Hi guys,
I am using sqoop 1.4.5 to import some data from MySQL into hive using this
command:
sqoop import --connect jdbc:mysql://some.merck.com:1234/eqtl_gtex_raw
--username XXX --password YYY --table adipose_subcutaneous --hcatalog-database
mg_user_middlegate_benesp_mysql1 --hcatalog-table adipose_subcutaneous
--hive-partition-key mg_version --hive-partition-value 2015-05-28-13-18 -m 1
--verbose --fetch-size -2147483648
and it fails with this error
2015-06-01 13:20:39,209 WARN [main] org.apache.hadoop.mapred.YarnChild:
Exception running child : java.lang.NullPointerException
at
org.apache.hive.hcatalog.data.schema.HCatSchema.get(HCatSchema.java:105)
at
org.apache.sqoop.mapreduce.hcat.SqoopHCatImportHelper.convertToHCatRecord(SqoopHCatImportHelper.java:194)
at
org.apache.sqoop.mapreduce.hcat.SqoopHCatImportMapper.map(SqoopHCatImportMapper.java:52)
at
org.apache.sqoop.mapreduce.hcat.SqoopHCatImportMapper.map(SqoopHCatImportMapper.java:34)
at org.apache.hadoop.mapreduce.Mapper.run(Mapper.java:145)
at org.apache.hadoop.mapred.MapTask.runNewMapper(MapTask.java:784)
at org.apache.hadoop.mapred.MapTask.run(MapTask.java:341)
at org.apache.hadoop.mapred.YarnChild$2.run(YarnChild.java:163)
at java.security.AccessController.doPrivileged(Native Method)
at javax.security.auth.Subject.doAs(Subject.java:415)
at
org.apache.hadoop.security.UserGroupInformation.doAs(UserGroupInformation.java:1628)
at org.apache.hadoop.mapred.YarnChild.main(YarnChild.java:158)

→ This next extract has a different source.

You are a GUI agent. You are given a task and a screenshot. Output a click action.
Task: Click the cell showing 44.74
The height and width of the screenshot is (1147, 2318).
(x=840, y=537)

after some investigation it seems to be caused by hyphens in a table name. I
have patched sqoop jar to write more info into a log:
2015-06-01 13:15:49,337 INFO [main]
org.apache.sqoop.mapreduce.hcat.SqoopHCatImportHelper: Processing schema
fields...
2015-06-01 13:15:49,337 INFO [main]
org.apache.sqoop.mapreduce.hcat.SqoopHCatImportHelper: Adding field 'mg_version'
2015-06-01 13:15:49,337 INFO [main]
org.apache.sqoop.mapreduce.hcat.SqoopHCatImportHelper: Field count: 6
2015-06-01 13:15:49,347 INFO [main]
org.apache.sqoop.mapreduce.db.DBRecordReader: Working on split: 1=1 AND 1=1
2015-06-01 13:15:49,360 INFO [main]
org.apache.sqoop.mapreduce.db.DBRecordReader: Executing query: SELECT `SNP`,
`gene`, `beta`, ` t-stat`, `p-value` FROM `adipose_subcutaneous` AS
`adipose_subcutaneous` WHERE ( 1=1 ) AND ( 1=1 )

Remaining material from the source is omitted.